[PAGE EXCERPT]
EGFR signaling induces nucleocytoplasmic redistribution of Cic via the C2 motif. (A) Partial view of a stage-10 cic-HA egg chamber costained with anti-HA (green, A) and anti-Mirror (Mirr; blue, A′) antibodies, and with rhodamine–phalloidin (red, A′) to label the cortical actin. The merged image is shown in (A″). (B) Detail of the dorsal-anterior region of the above egg chamber; expression of Mirr is not shown. The merged image is shown in (B′). The preferential nuclear accumulation of Cic in some cells (asterisk in B) probably results from regional differences in the levels of Ras/MAPK activation within the dorsal-anterior patch at this stage (Peri et al, 1999). (C, D) High magnifications of two areas from (B′) corresponding to dorsal-anterior (C, 1) and lateral (D, 2) follicle cells. Cic accumulates in the cytoplasm of dorsal-anterior but not lateral follicle cells (arrows). The central areas of nuclei devoid of staining probably correspond to nucleoli (empty arrowheads). (E) Dorsal view of a stage-11 cic-HA egg chamber stained with anti-HA (green, E) and anti-Mirr (red, E′) antibodies. The merged image is shown in (E″). Note the nuclear accumulation of Cic in cells that express Mirr (arrowheads) and the preferential nuclear accumulation of Cic in a row of cells in the presumptive midline (open arrowhead). (F) Detail of the dorsal-anterior region of the egg chamber shown in (E). (G) Partial view of a stage-10 cic^ΔHMG-HA egg chamber stained as in (E). (H) Detail of the boxed area shown in (G). Cic^ΔHMG is excluded from the dorsal-anterior nuclei (arrow), whereas only the nucleoli remain devoid of protein in more posterior cells (open arrowhead). (I) Partial view of a stage-10 cic^ΔC2-HA egg chamber stained as in (E). In the merge panels, colocalization of the green and red channels appears in yellow–orange, whereas colocalization of green and blue channels appears in cyan. Stages of egg chambers are indicated. nc, nurse cells.

[DATA LISTING]
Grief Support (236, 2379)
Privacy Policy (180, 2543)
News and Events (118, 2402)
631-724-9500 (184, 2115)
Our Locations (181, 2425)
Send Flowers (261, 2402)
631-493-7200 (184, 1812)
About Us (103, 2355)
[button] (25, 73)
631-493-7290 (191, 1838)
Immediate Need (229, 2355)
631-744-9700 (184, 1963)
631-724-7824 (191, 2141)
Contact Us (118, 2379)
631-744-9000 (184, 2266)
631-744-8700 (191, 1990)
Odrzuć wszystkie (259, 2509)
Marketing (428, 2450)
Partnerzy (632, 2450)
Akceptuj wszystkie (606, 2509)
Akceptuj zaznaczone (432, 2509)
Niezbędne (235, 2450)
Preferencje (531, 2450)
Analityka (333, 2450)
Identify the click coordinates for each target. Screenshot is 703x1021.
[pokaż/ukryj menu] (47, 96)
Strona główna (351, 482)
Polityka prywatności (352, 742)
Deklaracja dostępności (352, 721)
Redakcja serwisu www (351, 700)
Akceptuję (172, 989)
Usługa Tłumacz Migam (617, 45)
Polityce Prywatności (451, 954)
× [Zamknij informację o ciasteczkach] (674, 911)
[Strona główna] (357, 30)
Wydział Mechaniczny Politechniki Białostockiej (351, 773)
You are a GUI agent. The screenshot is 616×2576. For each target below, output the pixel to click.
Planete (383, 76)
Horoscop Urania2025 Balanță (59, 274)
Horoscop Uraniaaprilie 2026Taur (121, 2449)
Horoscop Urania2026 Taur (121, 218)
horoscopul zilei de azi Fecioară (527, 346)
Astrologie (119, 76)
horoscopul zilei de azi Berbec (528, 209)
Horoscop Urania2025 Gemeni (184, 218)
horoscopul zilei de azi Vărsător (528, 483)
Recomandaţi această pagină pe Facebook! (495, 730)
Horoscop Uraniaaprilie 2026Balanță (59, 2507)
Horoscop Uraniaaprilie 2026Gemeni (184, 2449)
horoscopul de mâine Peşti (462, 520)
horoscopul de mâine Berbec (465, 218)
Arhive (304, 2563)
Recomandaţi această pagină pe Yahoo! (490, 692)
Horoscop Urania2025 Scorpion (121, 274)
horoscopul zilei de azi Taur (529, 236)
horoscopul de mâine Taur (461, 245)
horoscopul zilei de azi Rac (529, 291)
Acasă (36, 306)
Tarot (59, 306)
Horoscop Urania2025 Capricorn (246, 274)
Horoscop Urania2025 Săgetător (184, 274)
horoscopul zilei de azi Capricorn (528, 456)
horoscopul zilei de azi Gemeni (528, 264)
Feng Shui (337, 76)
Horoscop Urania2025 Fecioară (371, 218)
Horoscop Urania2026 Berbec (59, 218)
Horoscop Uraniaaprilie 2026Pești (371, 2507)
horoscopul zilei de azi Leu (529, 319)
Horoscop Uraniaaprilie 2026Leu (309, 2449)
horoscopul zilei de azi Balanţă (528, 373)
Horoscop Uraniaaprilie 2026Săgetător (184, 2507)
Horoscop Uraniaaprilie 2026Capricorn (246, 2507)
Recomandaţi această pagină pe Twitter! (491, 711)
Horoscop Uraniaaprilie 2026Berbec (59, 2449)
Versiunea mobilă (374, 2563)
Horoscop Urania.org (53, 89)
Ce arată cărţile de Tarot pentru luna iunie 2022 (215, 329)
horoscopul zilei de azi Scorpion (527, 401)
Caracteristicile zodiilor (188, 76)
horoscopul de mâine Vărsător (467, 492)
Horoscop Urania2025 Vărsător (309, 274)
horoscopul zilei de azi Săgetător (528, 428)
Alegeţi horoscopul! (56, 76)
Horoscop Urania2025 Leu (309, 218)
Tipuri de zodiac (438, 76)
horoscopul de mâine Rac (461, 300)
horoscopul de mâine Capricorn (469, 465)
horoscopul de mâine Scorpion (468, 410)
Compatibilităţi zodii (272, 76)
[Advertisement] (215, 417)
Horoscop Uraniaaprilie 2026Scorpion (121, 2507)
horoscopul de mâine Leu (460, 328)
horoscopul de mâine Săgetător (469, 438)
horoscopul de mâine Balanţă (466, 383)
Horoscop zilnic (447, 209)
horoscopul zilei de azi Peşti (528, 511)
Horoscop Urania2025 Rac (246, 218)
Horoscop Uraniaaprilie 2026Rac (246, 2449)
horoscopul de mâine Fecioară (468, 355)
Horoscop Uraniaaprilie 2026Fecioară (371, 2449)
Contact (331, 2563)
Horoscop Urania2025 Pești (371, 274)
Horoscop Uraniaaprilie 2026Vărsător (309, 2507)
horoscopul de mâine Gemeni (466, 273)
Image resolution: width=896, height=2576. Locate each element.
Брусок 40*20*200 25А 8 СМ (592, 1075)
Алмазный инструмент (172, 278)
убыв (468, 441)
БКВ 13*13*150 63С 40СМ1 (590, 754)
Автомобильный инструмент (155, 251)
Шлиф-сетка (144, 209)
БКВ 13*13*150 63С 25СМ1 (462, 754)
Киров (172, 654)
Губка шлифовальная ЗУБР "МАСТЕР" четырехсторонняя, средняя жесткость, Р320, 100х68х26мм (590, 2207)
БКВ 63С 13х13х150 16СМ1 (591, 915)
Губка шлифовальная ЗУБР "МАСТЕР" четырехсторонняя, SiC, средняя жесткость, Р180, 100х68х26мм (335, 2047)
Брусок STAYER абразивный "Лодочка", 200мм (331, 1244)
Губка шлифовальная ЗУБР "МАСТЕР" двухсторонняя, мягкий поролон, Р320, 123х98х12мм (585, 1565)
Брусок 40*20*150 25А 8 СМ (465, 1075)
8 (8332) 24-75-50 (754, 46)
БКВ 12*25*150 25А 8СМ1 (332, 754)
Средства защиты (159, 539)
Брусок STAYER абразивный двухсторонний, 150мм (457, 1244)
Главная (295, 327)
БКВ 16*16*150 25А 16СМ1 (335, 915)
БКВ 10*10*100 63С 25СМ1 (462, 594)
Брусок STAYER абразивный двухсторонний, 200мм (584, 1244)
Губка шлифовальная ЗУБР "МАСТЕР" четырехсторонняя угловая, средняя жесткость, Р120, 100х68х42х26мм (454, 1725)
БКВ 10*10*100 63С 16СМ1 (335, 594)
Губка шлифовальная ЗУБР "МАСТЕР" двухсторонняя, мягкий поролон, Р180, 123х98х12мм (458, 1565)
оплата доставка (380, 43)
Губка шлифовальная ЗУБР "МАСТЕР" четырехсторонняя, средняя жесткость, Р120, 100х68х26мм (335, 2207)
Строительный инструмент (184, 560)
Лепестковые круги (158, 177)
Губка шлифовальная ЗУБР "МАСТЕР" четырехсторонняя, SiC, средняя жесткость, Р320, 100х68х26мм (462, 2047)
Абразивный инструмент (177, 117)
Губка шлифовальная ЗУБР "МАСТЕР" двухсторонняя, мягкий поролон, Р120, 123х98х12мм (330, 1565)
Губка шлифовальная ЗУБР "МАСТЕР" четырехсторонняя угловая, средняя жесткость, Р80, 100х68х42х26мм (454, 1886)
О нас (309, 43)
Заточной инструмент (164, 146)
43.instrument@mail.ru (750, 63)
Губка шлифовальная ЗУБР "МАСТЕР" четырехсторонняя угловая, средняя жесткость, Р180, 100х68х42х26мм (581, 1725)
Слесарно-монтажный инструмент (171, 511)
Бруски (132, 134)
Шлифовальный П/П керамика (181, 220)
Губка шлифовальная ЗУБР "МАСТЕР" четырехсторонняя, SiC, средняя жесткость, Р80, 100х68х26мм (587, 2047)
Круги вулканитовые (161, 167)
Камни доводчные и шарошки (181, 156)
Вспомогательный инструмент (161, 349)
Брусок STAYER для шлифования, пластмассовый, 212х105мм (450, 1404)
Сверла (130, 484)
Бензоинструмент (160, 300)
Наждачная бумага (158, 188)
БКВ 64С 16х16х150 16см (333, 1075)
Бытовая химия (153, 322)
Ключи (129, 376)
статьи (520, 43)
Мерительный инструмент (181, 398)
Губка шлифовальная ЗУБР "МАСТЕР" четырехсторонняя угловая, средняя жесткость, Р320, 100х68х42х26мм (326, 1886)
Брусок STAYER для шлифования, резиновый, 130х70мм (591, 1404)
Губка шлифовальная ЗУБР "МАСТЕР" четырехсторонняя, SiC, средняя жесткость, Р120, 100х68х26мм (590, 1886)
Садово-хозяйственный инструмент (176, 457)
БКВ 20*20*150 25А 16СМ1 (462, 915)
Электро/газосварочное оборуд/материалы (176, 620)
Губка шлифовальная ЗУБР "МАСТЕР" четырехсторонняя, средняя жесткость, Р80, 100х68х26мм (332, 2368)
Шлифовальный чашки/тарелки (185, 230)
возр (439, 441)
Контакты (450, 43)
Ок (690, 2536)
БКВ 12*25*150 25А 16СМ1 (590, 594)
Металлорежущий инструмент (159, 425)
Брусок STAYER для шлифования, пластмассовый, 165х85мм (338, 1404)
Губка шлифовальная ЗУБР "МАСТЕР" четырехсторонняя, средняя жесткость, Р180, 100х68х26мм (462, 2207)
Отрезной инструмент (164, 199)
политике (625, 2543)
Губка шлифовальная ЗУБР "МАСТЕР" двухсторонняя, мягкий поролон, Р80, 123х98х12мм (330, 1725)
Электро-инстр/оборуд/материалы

[TASK GOAL]
In the figure legend, what is used to label the cortical actin?

[RESPONSE TO THE EXERCISE]
Rhodamine–phalloidin.